▶ _AIM OF THE EXERCISE_: Transcribe everything from the line containing "You are a computer-use agent. The" down to the end of the records, both ends included, exactly as it appears.

━━━━━━━━━━━━━━━━━━━━━━━━━━━━━━

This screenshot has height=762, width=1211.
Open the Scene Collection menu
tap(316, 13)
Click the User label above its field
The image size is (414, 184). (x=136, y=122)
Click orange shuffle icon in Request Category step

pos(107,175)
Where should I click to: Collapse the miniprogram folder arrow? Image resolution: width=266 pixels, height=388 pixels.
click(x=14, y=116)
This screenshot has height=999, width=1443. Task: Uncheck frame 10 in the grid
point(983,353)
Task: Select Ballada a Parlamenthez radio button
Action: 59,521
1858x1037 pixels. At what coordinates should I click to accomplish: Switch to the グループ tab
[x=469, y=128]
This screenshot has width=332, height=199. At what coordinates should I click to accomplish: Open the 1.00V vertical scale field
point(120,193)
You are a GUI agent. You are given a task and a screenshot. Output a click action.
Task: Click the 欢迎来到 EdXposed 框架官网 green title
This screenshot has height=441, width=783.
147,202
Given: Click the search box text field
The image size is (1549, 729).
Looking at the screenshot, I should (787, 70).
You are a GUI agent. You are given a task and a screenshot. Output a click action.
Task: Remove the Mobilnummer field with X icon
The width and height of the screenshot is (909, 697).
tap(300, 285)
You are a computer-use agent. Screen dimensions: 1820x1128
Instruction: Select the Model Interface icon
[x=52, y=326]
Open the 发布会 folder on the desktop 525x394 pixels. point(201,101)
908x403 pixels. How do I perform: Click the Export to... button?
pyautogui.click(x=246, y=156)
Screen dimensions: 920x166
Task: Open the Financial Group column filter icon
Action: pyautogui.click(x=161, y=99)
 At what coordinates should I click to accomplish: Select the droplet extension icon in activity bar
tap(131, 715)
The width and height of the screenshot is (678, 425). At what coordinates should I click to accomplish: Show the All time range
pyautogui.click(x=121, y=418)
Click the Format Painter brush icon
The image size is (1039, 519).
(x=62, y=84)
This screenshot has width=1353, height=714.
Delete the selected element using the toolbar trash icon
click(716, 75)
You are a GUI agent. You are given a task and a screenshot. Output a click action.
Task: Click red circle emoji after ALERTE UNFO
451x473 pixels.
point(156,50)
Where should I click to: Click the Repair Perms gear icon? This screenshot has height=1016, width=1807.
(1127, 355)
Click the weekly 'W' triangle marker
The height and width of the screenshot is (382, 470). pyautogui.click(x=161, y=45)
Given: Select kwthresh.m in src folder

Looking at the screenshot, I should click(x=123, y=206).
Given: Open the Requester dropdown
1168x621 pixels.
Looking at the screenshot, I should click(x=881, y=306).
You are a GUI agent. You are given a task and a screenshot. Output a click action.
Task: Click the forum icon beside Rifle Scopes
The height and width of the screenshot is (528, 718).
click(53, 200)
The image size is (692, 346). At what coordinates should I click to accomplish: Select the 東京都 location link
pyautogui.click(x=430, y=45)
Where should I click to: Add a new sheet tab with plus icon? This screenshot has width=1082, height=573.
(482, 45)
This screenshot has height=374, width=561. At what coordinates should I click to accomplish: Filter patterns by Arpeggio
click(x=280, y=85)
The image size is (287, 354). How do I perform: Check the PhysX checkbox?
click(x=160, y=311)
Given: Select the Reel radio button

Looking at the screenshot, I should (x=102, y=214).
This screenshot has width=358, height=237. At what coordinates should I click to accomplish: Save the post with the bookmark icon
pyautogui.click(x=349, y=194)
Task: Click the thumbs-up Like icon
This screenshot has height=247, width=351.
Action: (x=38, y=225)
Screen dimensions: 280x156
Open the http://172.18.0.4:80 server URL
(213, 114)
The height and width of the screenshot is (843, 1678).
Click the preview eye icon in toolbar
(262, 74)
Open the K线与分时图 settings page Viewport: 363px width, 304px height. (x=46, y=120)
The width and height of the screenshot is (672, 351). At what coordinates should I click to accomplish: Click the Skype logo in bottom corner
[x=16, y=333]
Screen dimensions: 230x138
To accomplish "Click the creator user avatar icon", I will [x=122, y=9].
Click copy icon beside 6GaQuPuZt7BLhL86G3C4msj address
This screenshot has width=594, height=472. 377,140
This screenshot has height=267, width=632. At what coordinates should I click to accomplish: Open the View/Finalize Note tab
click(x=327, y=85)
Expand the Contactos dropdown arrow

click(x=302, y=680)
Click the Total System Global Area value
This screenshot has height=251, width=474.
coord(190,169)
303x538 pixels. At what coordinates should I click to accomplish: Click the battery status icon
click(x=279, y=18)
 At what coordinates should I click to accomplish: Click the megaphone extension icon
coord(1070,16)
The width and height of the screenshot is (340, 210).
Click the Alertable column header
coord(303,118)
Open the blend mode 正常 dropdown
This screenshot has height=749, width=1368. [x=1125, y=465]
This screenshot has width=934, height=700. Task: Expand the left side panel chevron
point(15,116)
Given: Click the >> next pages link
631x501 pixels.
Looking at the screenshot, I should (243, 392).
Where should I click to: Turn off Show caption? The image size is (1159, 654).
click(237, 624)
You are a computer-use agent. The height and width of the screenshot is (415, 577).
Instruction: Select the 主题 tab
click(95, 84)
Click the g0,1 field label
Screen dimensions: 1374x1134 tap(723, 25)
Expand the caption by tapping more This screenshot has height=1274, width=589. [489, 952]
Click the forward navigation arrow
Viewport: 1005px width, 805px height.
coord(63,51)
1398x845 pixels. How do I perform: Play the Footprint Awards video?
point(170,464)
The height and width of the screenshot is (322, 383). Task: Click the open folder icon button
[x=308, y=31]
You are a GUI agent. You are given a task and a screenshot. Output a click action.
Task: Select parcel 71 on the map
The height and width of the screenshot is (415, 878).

━━━━━━━━━━━━━━━━━━━━━━━━━━━━━━

▶ _TASK SOLUTION_:
You are a computer-use agent. The height and width of the screenshot is (415, 577).
Instruction: Select the 主题 tab
click(95, 84)
Click the g0,1 field label
Screen dimensions: 1374x1134 tap(723, 25)
Expand the caption by tapping more This screenshot has height=1274, width=589. [489, 952]
Click the forward navigation arrow
Viewport: 1005px width, 805px height.
coord(63,51)
1398x845 pixels. How do I perform: Play the Footprint Awards video?
point(170,464)
The height and width of the screenshot is (322, 383). Task: Click the open folder icon button
[x=308, y=31]
You are a GUI agent. You are given a task and a screenshot. Output a click action.
Task: Select parcel 71 on the map
The height and width of the screenshot is (415, 878).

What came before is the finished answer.